The commission said the project selected through the tender will receive a premium tariff under a 20-year contract, and the tender’s budget is approximately €250 million.

“The aid will be granted by the French state and will contribute to the French and European objectives of energy efficiency and energy production from renewable sources, in line with the EU’s environmental objectives, with possible distortions of competition state support being reduced to a minimum,” the commission stated.

The tender was announced by the French government in April. In July, France’s Directorate General for Energy and Climate – part of the Ministry for the Ecological and Inclusive Transition – revealed details of the tendering scheme. According to that announcement, 200 MW of the tendered capacity will be for ground-mounted PV ranging in size from 500 kW up to 30 MW, with the remaining 100 MW accounted for by rooftop projects larger than 8 MW in scale.

Potential tariffs estimated

The tender was to be implemented in three phases, starting late last year and continuing in the middle and latter stages of this year, and was set to comprise three groups of installations: the ground-mounted PV; rooftop systems on buildings, greenhouses, carports or agricultural buildings with an output of 500 kW to 8 MW; and rooftops with a capacity of 100-500 kW.

Projects selected among the first two categories will be entitled to a premium feed-in tariff while installations of the third and smallest category will have access to a regular FIT. The tariff for ground-mounted PV is expected to be €50-70/MWh, and that for larger rooftops €70-100/MWh. Smaller rooftop projects are expected to be granted €80-110/MWh.

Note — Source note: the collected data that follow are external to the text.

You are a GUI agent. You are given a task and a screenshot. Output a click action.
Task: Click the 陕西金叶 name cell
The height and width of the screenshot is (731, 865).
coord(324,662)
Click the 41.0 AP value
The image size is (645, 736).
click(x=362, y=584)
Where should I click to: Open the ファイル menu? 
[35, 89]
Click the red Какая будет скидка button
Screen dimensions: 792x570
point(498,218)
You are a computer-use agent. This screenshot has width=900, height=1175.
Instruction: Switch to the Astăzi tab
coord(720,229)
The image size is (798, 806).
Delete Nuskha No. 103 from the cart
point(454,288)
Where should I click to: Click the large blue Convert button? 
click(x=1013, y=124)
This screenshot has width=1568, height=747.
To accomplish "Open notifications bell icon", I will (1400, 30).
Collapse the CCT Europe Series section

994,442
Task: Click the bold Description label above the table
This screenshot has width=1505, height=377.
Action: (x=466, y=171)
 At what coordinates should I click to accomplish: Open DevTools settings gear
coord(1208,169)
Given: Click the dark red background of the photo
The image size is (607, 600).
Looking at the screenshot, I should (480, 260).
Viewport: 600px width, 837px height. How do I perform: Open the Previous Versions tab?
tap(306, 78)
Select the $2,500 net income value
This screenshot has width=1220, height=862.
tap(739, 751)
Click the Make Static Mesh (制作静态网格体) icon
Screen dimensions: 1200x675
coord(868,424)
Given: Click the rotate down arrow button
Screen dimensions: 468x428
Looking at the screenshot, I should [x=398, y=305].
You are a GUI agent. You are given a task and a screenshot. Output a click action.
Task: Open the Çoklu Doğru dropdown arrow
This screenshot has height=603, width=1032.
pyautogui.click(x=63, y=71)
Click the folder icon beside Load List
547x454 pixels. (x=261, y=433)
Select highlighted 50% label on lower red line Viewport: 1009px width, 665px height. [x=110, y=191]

The 40-year-old Fessenheim nuclear site, in the Haut-Rhin department of Alsace in northeastern France, is set to be decommissioned by next year. The plant has seen more than one temporary shutdown due to safety issues. One of the most high-profile issues occurred in April 2014, when Reactor 1 was shuttered. The French Nuclear Safety Authority reported at the time that internal flooding in the non-nuclear part of the reactor had damaged safety electrical systems. After being repaired, the reactor was reconnected to the grid in May the same year.